### Work item A
Using the passage on lateral condyle nonunions, decide whether each statement agrees with it, answering yes or no and quoting the words that settle it. (i) Agarwal et al treated 22 children using ORIF with bone graft and Kirschner wires. (ii) Park et al's patients presented an average of 6 months after their initial injury. (iii) The in situ technique focuses on concentrically reducing the articular surface.
### Work item B
Reproduce the passage on lateral condyle nonunions between "Clinical photographs and" and "and valgus deformity.", inclusive.

Clinical photographs and AP radiograph of a 10 year-old boy with left elbow deformity: (A) elbow extension with valgus deformity of the left elbow, (B) left elbow flexion contracture, and (C) AP radiograph with an established lateral condyle nonunion and valgus deformity.

Nonunions can be treated by several techniques including bone-grafting with pins or cannulated screws, osteosynthesis in situ, and closed reduction percutaneous fixation with a cannulated lag screw. Agarwal et al[35] performed an ORIF with bone graft and Kirschner wires on 22 children with lateral condyle nonunions, which resulted in a high rate of bony union and satisfactory elbow function according to the Liverpool Elbow Score Assessment. Park et al[33] performed in situ osteosynthesis with cannulated screw fixation on 16 patients who presented at an average of 4.8 months after their initial injury with nonunion of the fragmented lateral condyle. The authors reported all fractures achieved bony union with improvement in the patients' elbow function. Some had residual deformity because the in situ technique does not focus on concentrically reducing the articular surface.

### Given information

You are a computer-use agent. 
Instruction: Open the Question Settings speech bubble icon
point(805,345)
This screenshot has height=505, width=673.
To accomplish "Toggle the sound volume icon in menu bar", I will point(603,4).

### Output A
(i) Yes: "performed an ORIF with bone graft and Kirschner wires on 22 children with lateral condyle nonunions"
(ii) No: "presented at an average of 4.8 months after their initial injury"
(iii) No: "the in situ technique does not focus on concentrically reducing the articular surface"

### Output B
Clinical photographs and AP radiograph of a 10 year-old boy with left elbow deformity: (A) elbow extension with valgus deformity of the left elbow, (B) left elbow flexion contracture, and (C) AP radiograph with an established lateral condyle nonunion and valgus deformity.